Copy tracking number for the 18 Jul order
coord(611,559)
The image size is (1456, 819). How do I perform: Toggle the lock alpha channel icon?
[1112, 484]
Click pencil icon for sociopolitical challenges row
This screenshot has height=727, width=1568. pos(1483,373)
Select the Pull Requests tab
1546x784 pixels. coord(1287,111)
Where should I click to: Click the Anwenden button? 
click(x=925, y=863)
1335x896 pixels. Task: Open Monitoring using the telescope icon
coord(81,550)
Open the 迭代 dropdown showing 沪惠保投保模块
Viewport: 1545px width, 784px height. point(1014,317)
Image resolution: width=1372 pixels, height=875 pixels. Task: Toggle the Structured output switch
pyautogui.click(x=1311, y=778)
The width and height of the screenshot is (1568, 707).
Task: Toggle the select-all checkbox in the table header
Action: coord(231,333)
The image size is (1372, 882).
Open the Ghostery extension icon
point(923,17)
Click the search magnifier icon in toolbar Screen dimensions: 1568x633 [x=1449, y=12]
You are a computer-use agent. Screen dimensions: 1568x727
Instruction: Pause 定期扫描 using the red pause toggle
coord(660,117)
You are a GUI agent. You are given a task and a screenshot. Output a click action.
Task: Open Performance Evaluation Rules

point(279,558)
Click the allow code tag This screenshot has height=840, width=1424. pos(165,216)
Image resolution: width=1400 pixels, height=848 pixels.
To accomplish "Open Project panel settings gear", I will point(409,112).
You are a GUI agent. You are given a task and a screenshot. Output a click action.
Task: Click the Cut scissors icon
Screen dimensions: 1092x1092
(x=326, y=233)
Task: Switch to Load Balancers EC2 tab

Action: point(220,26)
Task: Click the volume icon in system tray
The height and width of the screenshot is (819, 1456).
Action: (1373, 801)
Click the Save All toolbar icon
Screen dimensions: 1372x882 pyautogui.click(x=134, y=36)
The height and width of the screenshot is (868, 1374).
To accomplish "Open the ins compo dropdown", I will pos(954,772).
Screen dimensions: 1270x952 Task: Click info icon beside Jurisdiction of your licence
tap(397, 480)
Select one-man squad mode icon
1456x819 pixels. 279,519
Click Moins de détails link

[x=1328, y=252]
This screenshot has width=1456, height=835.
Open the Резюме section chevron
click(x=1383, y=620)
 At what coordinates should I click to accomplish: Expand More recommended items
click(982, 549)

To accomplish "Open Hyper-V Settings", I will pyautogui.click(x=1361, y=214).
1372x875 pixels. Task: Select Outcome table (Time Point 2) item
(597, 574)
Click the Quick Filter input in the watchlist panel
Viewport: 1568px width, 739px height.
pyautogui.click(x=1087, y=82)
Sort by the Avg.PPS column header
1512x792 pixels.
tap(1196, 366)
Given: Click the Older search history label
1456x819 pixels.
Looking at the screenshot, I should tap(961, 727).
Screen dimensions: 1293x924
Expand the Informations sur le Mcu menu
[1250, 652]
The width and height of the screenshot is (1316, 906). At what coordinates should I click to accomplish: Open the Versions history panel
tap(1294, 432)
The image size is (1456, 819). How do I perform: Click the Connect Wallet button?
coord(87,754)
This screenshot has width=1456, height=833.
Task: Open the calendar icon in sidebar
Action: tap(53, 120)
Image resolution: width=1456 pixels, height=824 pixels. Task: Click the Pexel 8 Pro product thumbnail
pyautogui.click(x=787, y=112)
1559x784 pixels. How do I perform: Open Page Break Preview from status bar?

★ ★ ★ ★

• What to produce: After checking the entries, state how many lines contain "will", and write nothing but the number.

• Response to the exercise: 3